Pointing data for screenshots
+===+
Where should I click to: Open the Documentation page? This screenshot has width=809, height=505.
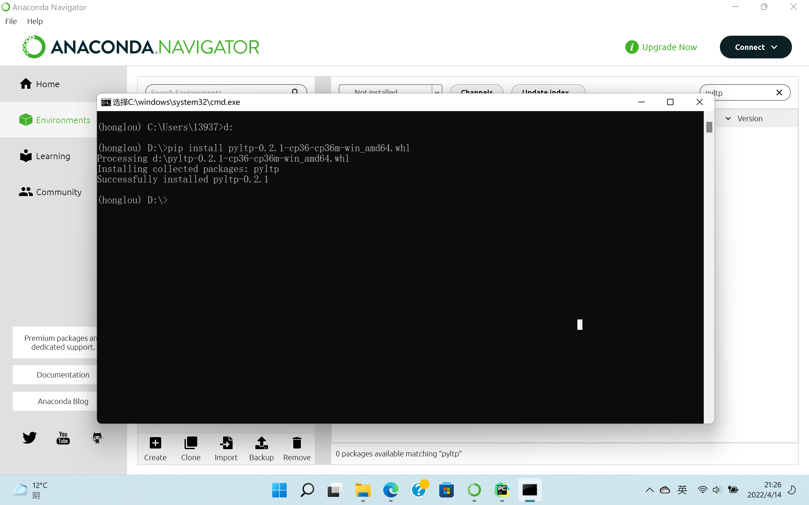tap(63, 374)
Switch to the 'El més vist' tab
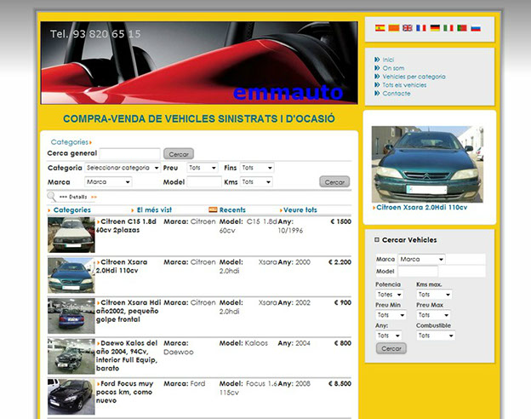The image size is (531, 419). pos(154,210)
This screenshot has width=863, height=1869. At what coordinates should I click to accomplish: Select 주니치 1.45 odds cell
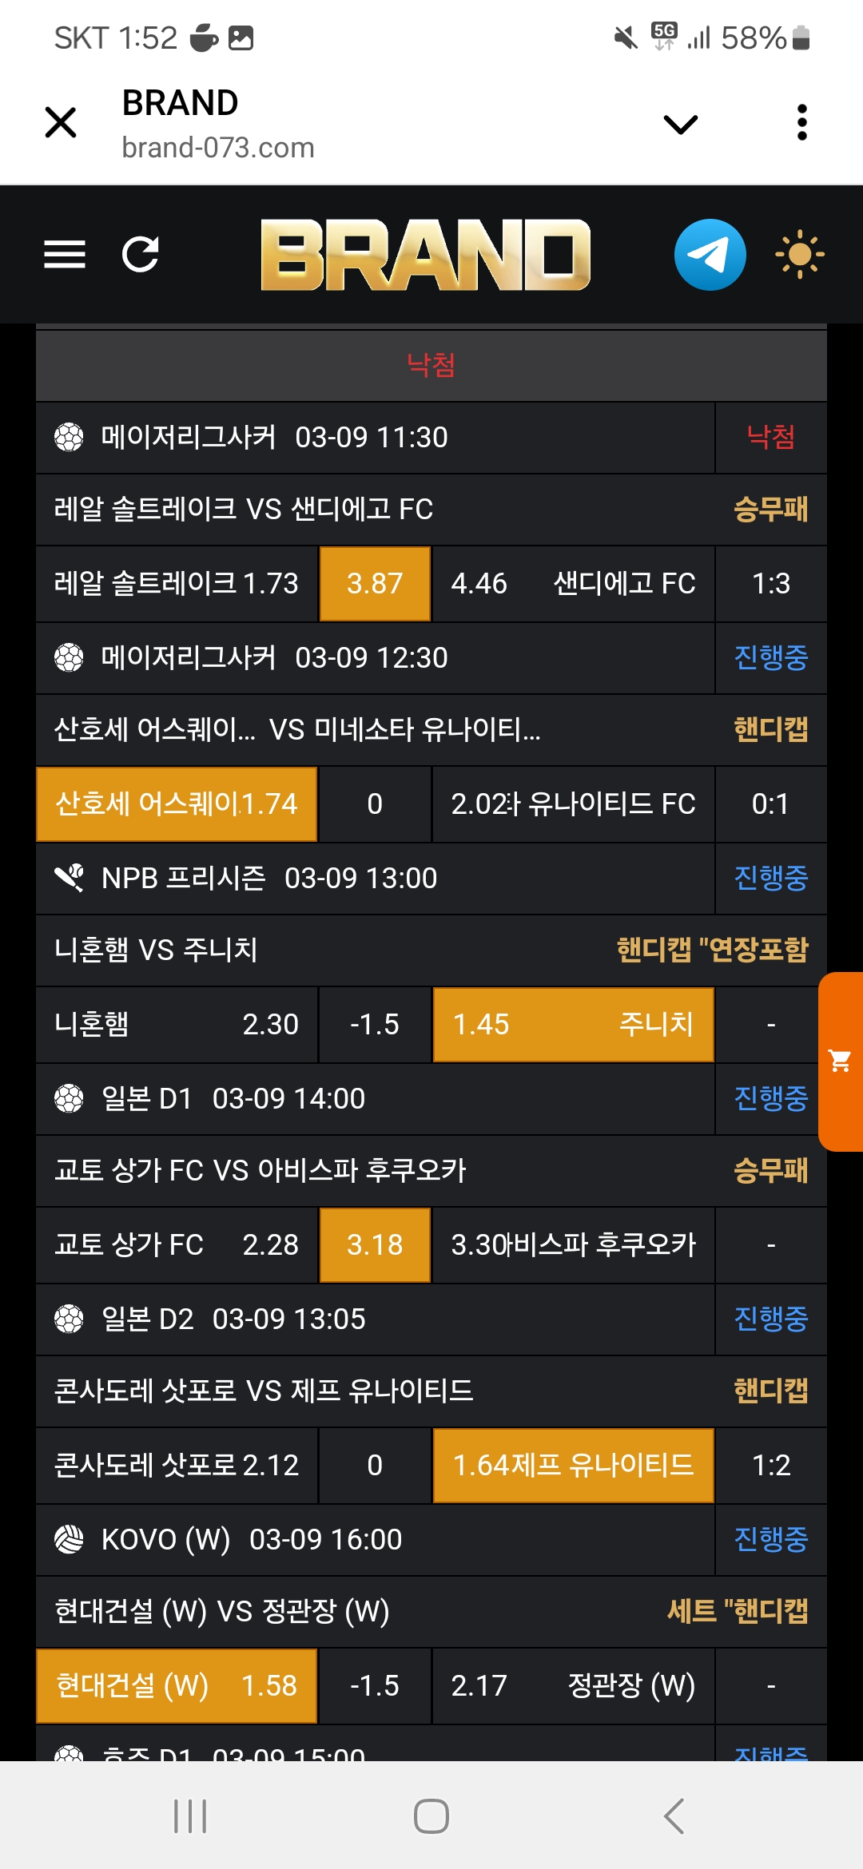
+===+
PROBLEM STATEMENT — Swap every "screenshot" in the entries above for "image" and leave everything else as it is. Leave out the pictures when you write the entries again.

WORKED SOLUTION —
Where should I click to: Open the Documentation page? This image has width=809, height=505.
tap(63, 374)
Switch to the 'El més vist' tab
The image size is (531, 419). pos(154,210)
This image has width=863, height=1869. At what coordinates should I click to accomplish: Select 주니치 1.45 odds cell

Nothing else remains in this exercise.